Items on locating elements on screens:
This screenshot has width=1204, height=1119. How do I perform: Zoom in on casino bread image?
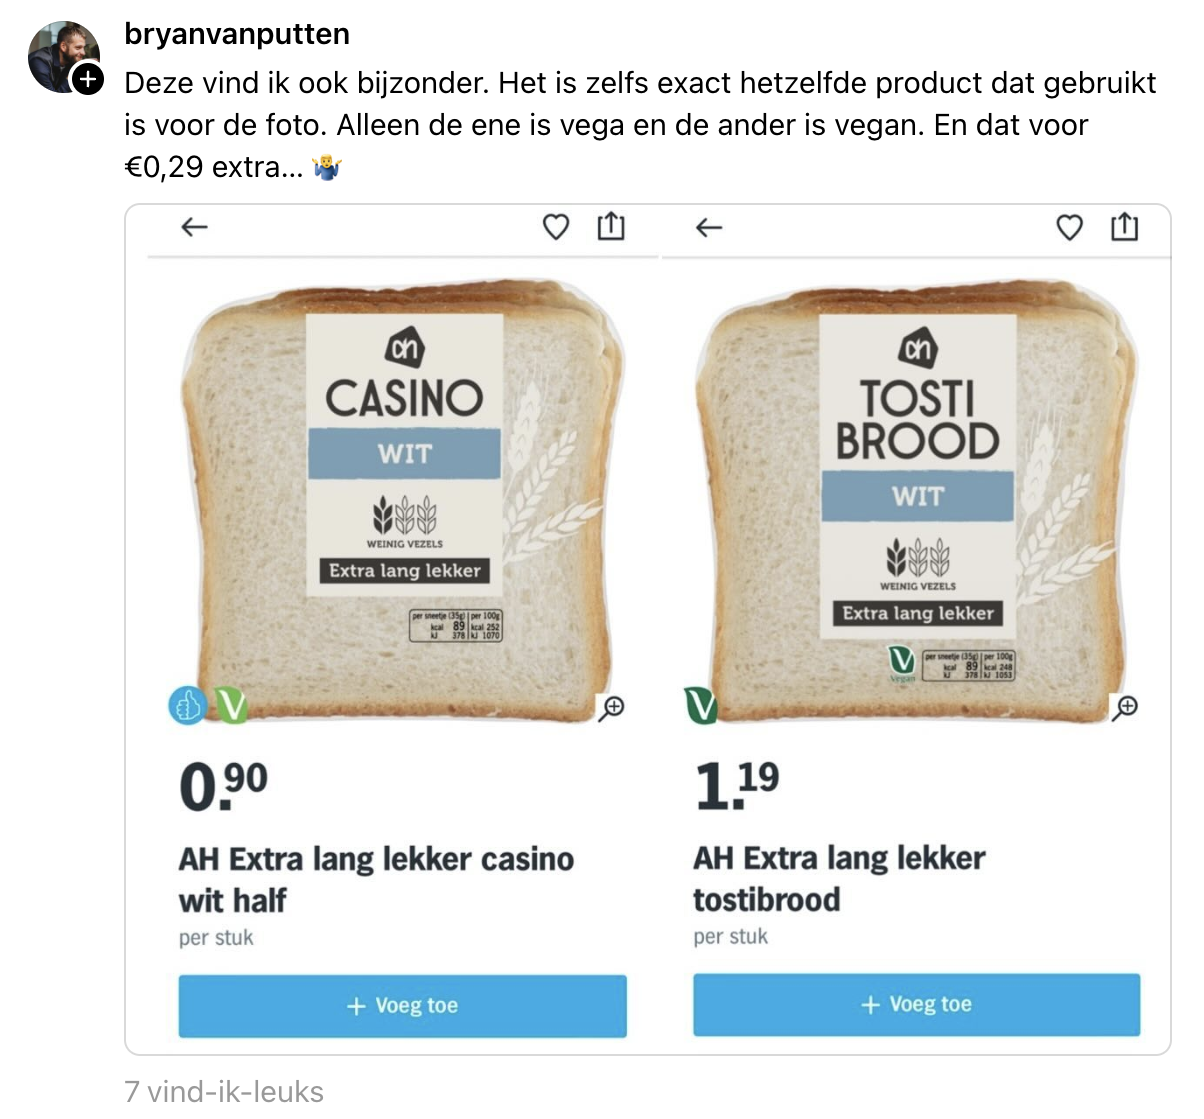(611, 707)
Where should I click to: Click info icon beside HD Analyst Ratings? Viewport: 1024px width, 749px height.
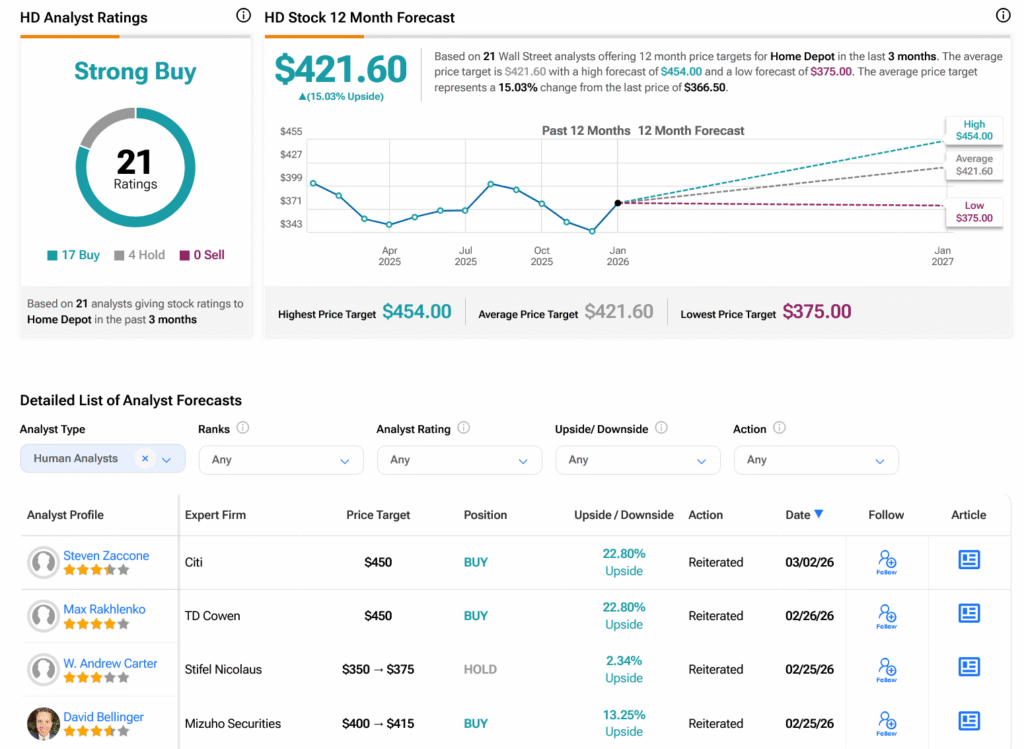243,16

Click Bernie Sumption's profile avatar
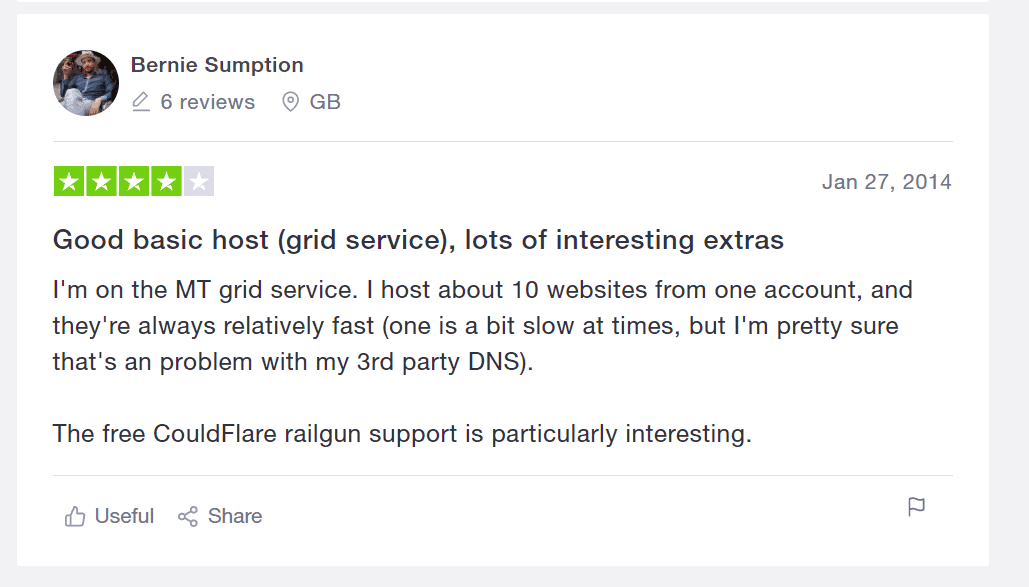[x=86, y=83]
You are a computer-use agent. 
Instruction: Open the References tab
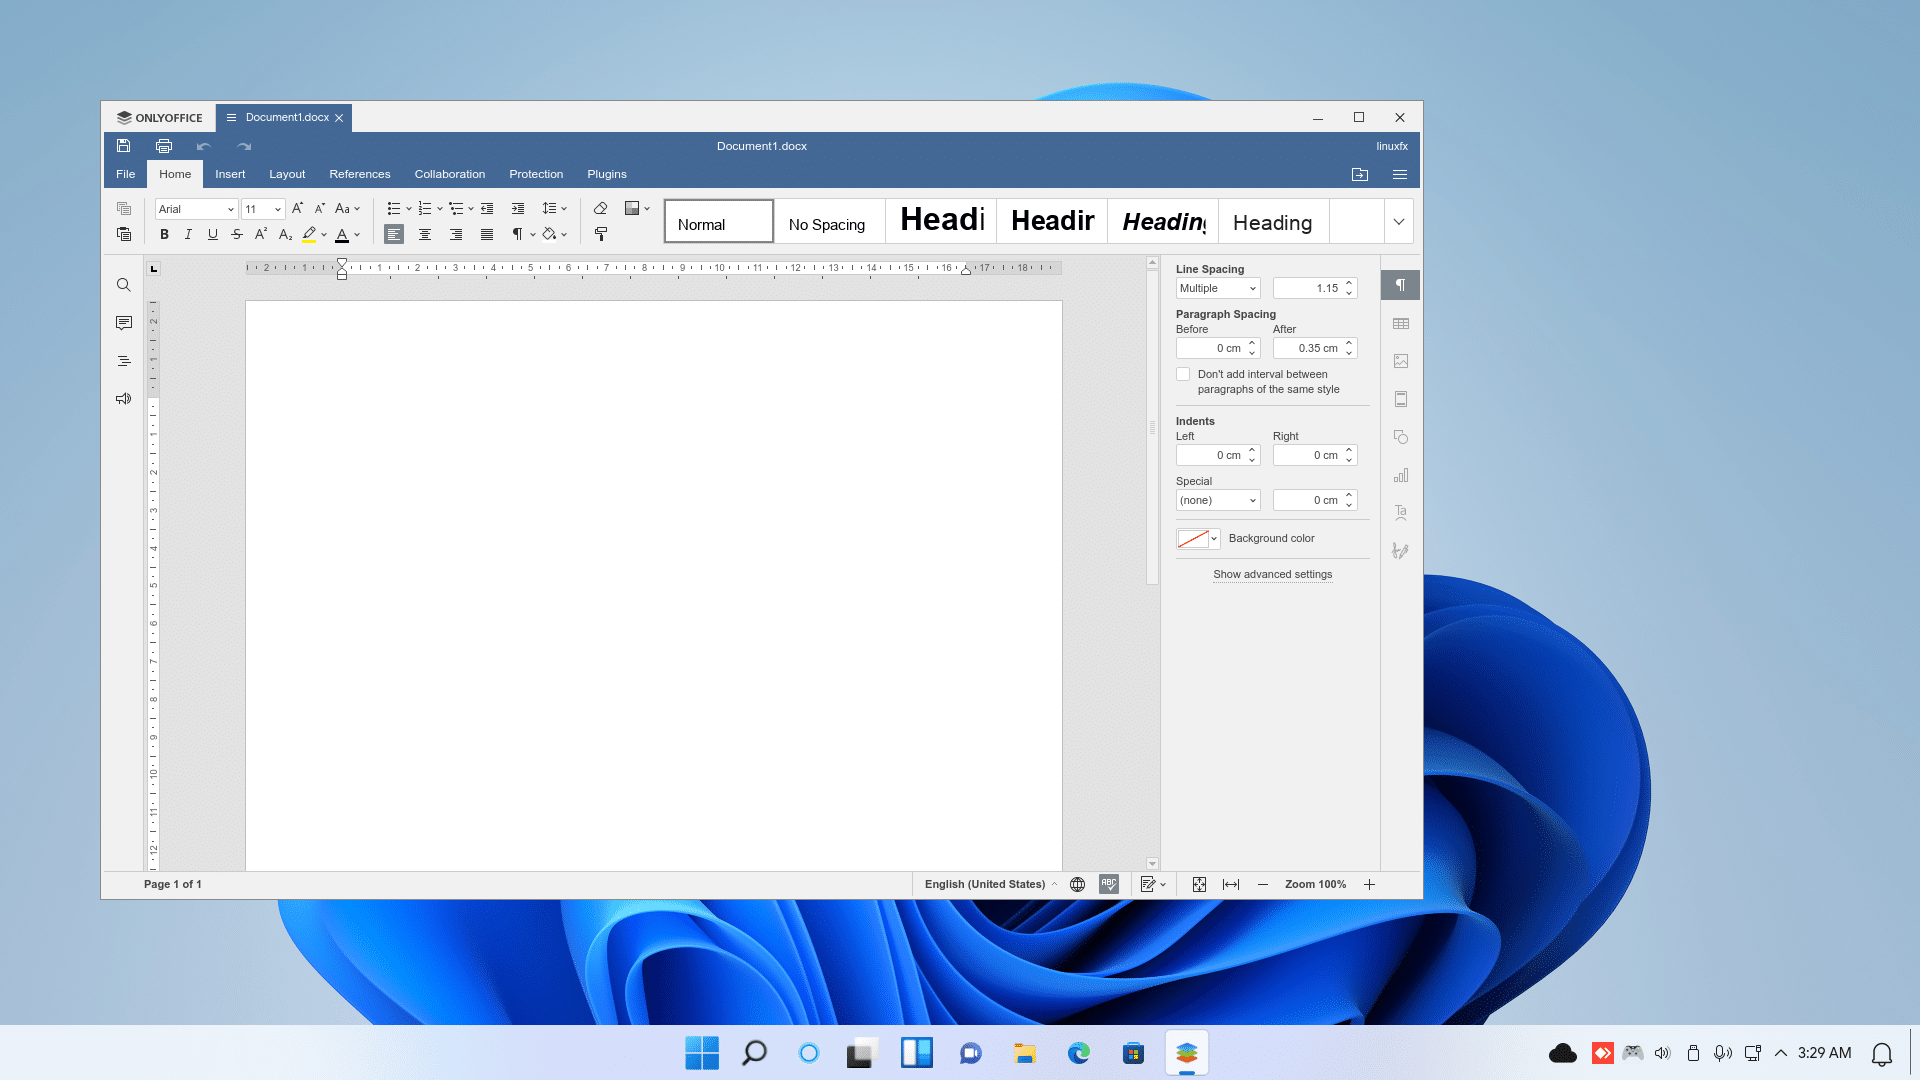pyautogui.click(x=359, y=174)
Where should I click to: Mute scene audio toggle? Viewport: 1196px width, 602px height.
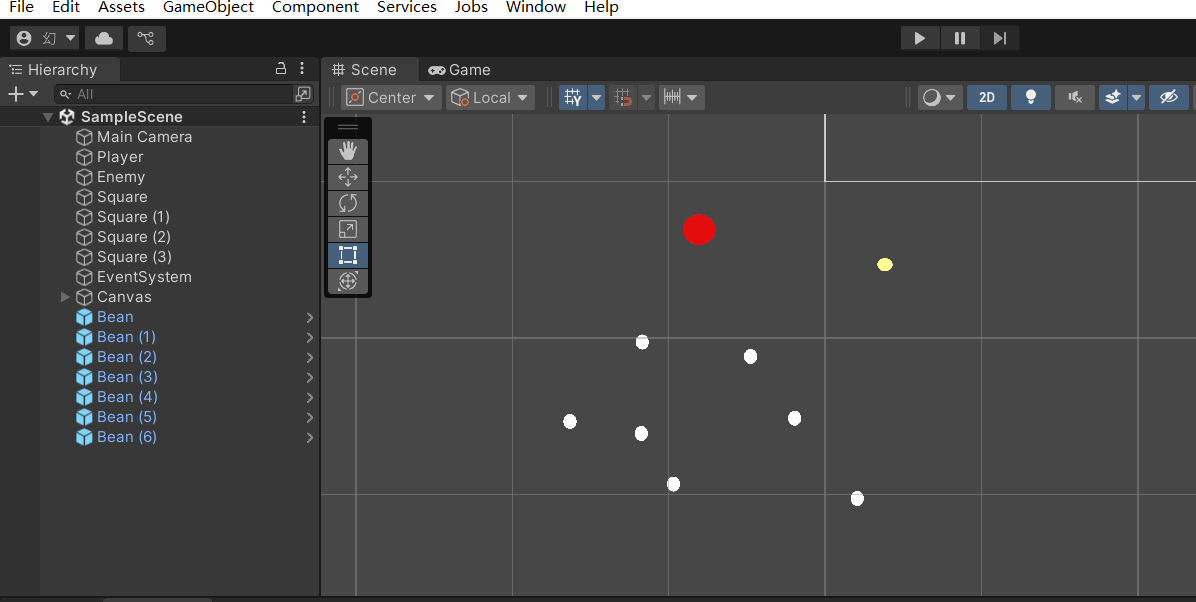pos(1075,97)
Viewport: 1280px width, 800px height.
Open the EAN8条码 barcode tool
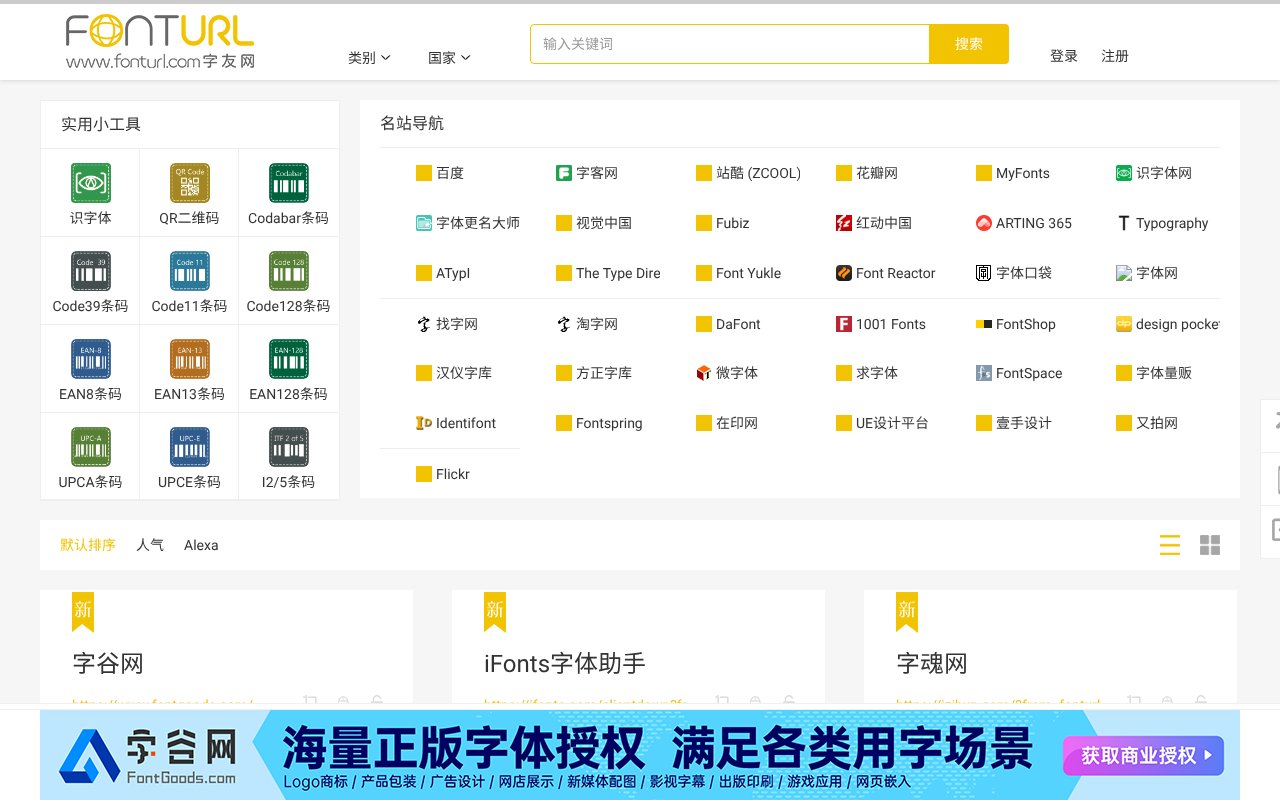(90, 368)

▸ **Given request**: Lay out as a numbered list the lines from the one containing "You are a computer-use agent." through the end of the items, dropping any blank lines. Leave the pictures out.

▸ **Correct result**:
1. You are a computer-use agent. 
2. Instruction: Open the References tab
3. pyautogui.click(x=359, y=174)
4. Where should I click to: Mute scene audio toggle? Viewport: 1196px width, 602px height.
5. pos(1075,97)
6. Viewport: 1280px width, 800px height.
7. Open the EAN8条码 barcode tool
8. (90, 368)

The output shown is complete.